Linkedin: https://www.linkedin.com/in/brandon-gertz-1b597b138/  


Masha Edmondson

Masha Edmondson is a second-year Master of Coastal Environmental Management student at the Nicholas School, where she focuses on how the use of unoccupied aerial systems can improve scientific accuracy in understanding and predicting cetacean behavior advised by Dr. Dave Johnston. She also works with the Marine Geospatial Ecology Lab on research and communication about marine spatial planning on the high seas, the blue economy, marine mammals, and ecological and biologically significant areas (EBSAs). She will use the skills gained in her master’s program throughout her career in marine conservation. 


Dr. Van Dover

Cindy Van Dover, Harvey W. Smith Professor of Biological Oceanography and Director of Graduate Studies, Marine Science & Conservation 

Dr. Van Dover is a deep-sea biologist with an interest in ocean exploration and the ecology of chemosynthetic ecosystems. She began her work in this field in 1982, joining the first biological expedition to hydrothermal vents on the East Pacific Rise. On receiving her Ph.D. in 1989, Van Dover joined the group that operates the deep-diving submersible ALVIN. She qualified as pilot in 1990 and was pilot-in-command of 48 dives. Her current research focuses primarily on the study of biodiversity, biogeography, and connectivity of invertebrates from chemosynthetic ecosystems and invertebrate functional anatomy.  in addition, she is active in developing pre-industrialization policy and management strategies for deep-sea resources. She is currently the Harvey W Smith Distinguished Professor of Biological Oceanography and Chair of the Division of Marine Science and Conservation at Duke University. 

Elisabetta Menini
Elisabetta Menini, 2nd year PhD student 
Betta is a second year PhD student co-advised by Pat Halpin and Cindy Lee Van Dover.

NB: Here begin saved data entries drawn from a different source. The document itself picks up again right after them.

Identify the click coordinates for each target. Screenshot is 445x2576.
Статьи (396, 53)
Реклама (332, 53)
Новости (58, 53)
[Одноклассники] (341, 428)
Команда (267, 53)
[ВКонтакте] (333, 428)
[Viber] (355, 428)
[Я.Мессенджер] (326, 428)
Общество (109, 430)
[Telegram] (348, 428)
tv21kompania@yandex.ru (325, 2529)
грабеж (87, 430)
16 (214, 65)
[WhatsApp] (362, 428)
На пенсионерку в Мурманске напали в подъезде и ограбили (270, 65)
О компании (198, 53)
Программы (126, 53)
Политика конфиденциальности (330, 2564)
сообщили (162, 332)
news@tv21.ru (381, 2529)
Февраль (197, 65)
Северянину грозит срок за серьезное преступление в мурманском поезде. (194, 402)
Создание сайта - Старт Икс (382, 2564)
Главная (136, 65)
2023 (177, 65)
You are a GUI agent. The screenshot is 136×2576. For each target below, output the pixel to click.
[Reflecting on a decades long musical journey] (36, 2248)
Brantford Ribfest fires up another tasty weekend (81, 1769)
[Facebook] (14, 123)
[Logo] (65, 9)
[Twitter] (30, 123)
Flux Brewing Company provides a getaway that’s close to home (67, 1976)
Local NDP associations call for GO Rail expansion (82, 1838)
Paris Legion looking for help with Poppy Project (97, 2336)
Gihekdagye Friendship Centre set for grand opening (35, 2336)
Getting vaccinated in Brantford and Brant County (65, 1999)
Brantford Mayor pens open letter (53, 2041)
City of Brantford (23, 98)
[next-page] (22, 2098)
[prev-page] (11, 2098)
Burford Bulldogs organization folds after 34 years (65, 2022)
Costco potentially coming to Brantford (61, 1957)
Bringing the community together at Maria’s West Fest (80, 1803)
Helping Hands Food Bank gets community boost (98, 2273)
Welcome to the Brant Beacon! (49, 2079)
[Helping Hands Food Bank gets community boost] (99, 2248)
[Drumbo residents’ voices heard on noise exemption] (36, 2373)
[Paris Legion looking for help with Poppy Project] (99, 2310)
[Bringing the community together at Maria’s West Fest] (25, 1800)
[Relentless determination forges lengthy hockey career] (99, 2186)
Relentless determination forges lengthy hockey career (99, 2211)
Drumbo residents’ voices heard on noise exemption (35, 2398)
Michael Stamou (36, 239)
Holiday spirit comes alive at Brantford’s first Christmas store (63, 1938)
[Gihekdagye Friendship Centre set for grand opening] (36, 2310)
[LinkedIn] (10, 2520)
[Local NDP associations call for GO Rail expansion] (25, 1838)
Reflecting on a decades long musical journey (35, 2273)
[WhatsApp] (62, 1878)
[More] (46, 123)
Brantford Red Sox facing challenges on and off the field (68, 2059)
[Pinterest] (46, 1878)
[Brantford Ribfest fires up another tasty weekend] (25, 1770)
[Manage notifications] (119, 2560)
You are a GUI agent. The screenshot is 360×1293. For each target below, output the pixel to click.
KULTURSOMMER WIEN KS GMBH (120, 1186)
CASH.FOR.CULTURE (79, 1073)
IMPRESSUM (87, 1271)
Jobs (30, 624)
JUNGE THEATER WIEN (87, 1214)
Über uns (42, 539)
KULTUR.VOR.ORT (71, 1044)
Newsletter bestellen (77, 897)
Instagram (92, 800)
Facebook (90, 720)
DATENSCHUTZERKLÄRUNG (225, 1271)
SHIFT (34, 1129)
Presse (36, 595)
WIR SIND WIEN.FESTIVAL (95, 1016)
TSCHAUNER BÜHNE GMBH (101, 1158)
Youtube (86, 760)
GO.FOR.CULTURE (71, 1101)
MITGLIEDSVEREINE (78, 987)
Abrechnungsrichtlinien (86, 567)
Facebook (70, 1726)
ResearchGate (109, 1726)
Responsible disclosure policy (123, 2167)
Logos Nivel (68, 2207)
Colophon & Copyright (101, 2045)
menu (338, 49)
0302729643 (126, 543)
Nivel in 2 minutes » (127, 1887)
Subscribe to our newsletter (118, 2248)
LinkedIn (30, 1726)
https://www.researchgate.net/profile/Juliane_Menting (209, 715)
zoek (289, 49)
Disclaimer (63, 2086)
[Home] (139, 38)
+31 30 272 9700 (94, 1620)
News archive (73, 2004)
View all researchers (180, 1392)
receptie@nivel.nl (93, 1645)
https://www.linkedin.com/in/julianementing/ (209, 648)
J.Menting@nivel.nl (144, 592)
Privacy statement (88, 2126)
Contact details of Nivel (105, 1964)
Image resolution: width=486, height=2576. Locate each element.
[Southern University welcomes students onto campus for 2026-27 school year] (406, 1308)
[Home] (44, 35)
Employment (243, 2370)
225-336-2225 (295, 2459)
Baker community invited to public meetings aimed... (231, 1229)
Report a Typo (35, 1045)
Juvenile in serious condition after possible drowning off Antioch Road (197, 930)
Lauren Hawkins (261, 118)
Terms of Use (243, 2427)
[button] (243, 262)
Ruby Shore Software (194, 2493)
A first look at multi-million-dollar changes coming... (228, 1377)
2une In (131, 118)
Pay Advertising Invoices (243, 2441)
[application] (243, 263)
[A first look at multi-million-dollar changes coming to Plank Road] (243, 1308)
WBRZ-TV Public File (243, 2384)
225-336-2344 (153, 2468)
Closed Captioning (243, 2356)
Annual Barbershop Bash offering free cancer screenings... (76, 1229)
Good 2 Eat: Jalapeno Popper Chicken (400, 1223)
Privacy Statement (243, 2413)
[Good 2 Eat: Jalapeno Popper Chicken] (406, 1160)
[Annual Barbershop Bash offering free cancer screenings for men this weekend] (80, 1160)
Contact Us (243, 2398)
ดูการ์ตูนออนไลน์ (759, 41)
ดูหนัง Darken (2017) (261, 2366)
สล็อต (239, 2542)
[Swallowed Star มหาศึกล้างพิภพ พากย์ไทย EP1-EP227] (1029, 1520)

She is a Fulbright student from Italy with two maters and professional experiences in marine biology and maritime spatial planning. Her interests include deep sea management and conservation, particularly in seabed mining governance and regulation in Areas Beyond National Jurisdiction (ABNJs). 

Twitter: @BettaMenini 

YouTube: With Betta is Better 

Series Host

Lisa Campbell head shot

Dr. Lisa Campbell hosts the Conservation and Development series. The series showcases the work of students who produce podcasts as part of their term projects. Lisa introduced a podcast assignment after 16 years of teaching, in an effort to direct student energy and effort to a project that would enjoy a wider audience.